- Short task -
Update the Buttigieg discussion post by restating it, starting with "Yeah that's very" and going on through "he's doing well.", with "Latin" changed to "Hispanic".

** begin Passage shown **

Yeah that's very possible but at this point he's only crippling Biden and Warren. As these two coalitions overlap with his, especially Warren's. Buttigieg doesn't have that much broad appeal, being mostly successful with white wealthier voters. He's having the same problem Warren had earlier in the race, he needs to work on appealing to black and Latin voters. Iowa and New Hampshire have a 90%+ white population so that coupled with his aggressive campaigning and dumping loads of money into those two states I'm not surprised he's doing well.

I think the two of you are right about this much: Buttigieg is a candidate we should be talking about here at this point! Him surging to the leading position in Iowa is a development that merits our attention.

I will say though Tsogud that the above actually represents a somewhat dated view of Buttigieg's sources of support as far as I can tell. Check out pages 168 to 170 of the latest national survey here to see what I mean. While his supporters remain lopsidedly white people, most everything else has actually changed since the spring and summer, as you can see. Buttigieg's principal support has traditionally come from young, overwhelmingly very wealthy white men who voted for Hillary Clinton and described themselves as ideologically liberal. Since the last Democratic debate much of that has changed. Today, he appears to be supported most disproportionately by older white women who describe themselves as moderate, and he now has about an equal amount of support from Clinton voters and Trump voters. Also, he now enjoys the same volume of support among low-income voters as he does overall in this poll: 8% of voters making less than $50,000 a year, and 8% of voters overall. That last point is actually very rare. Poorer people are notoriously difficult to interest in politics and vote less often and commit to candidates less often than people from other income groups, and to which end are the most likely to say they're undecided in these surveys, so it's rare for any candidate to be just as popular among working class people as they are overall. Bernie Sanders is the only candidate who consistently enjoys mostly working class support (which isn't to say that he's the most popular candidate among working class people (in this poll, for example, he ranks in third among low-income voters, much as he does overall), but it does say something).

People may recall that I was impressed by Mayor Pete's last debate performance, remarking specifically that he came across as less fake and more fully Midwestern than he had in the past; as someone who seemed to think and talk a lot like typical Midwestern blue collar workers think and talk. It looks like I wasn't alone in that sentiment to judge by this latest data out of Iowa and the evidence of where this new surge of support is coming from! The Mayor Pete I saw in that last debate isn't someone who would be either my first or second choice candidate, personally, but...maybe third choice! Definitely someone I could picture myself voting for easily in the general election; much more easily than before.

** end Passage shown **
** begin Source material **

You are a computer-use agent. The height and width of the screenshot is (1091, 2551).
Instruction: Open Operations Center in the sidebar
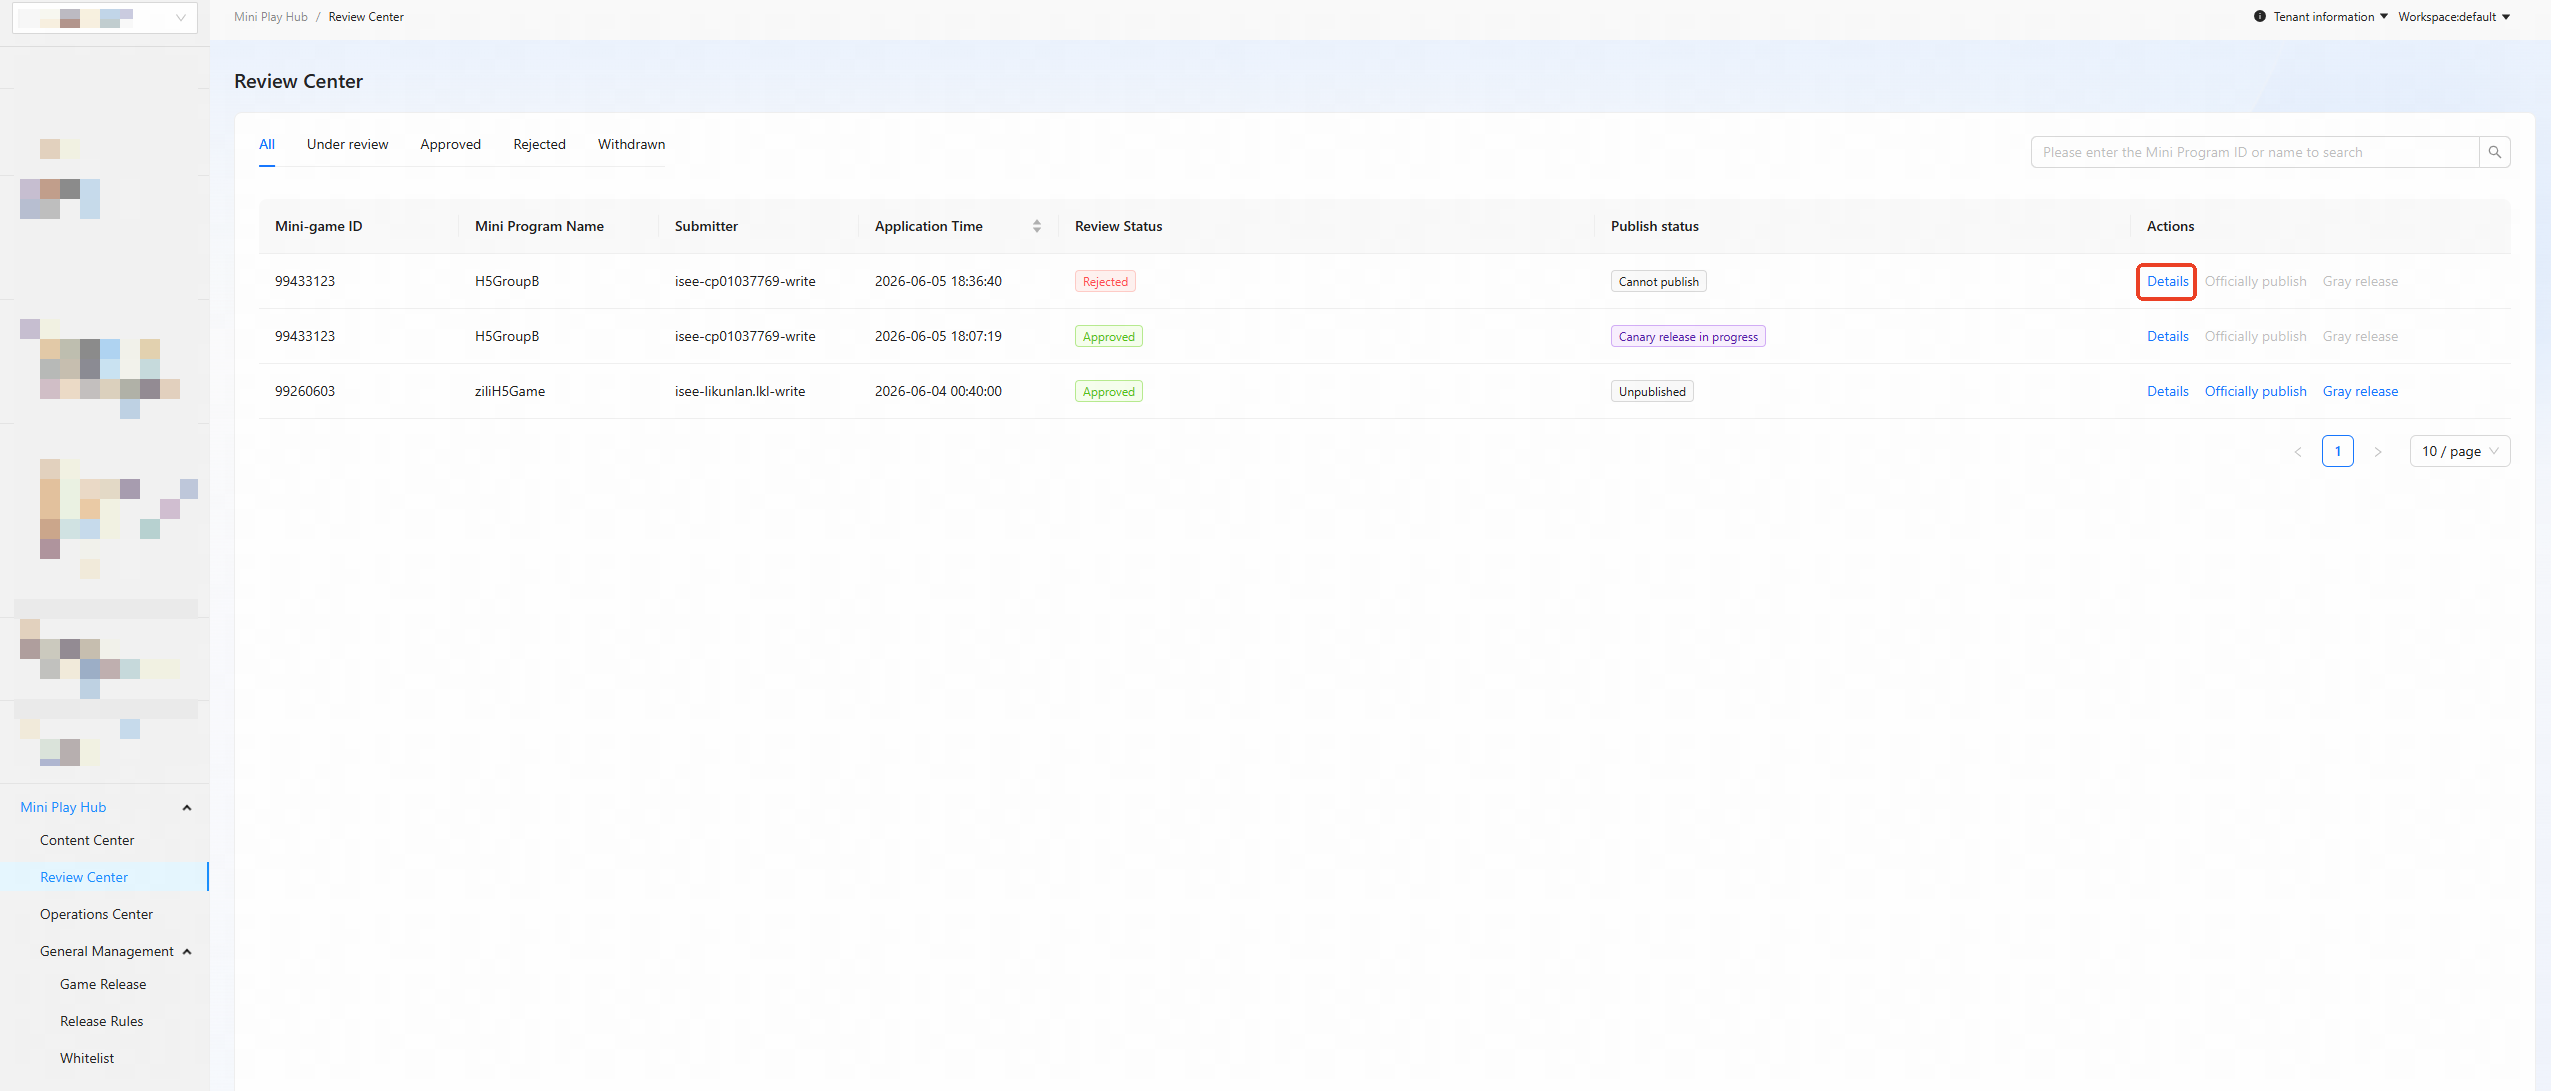(96, 914)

** end Source material **

- Result of this exercise -
Yeah that's very possible but at this point he's only crippling Biden and Warren. As these two coalitions overlap with his, especially Warren's. Buttigieg doesn't have that much broad appeal, being mostly successful with white wealthier voters. He's having the same problem Warren had earlier in the race, he needs to work on appealing to black and Hispanic voters. Iowa and New Hampshire have a 90%+ white population so that coupled with his aggressive campaigning and dumping loads of money into those two states I'm not surprised he's doing well.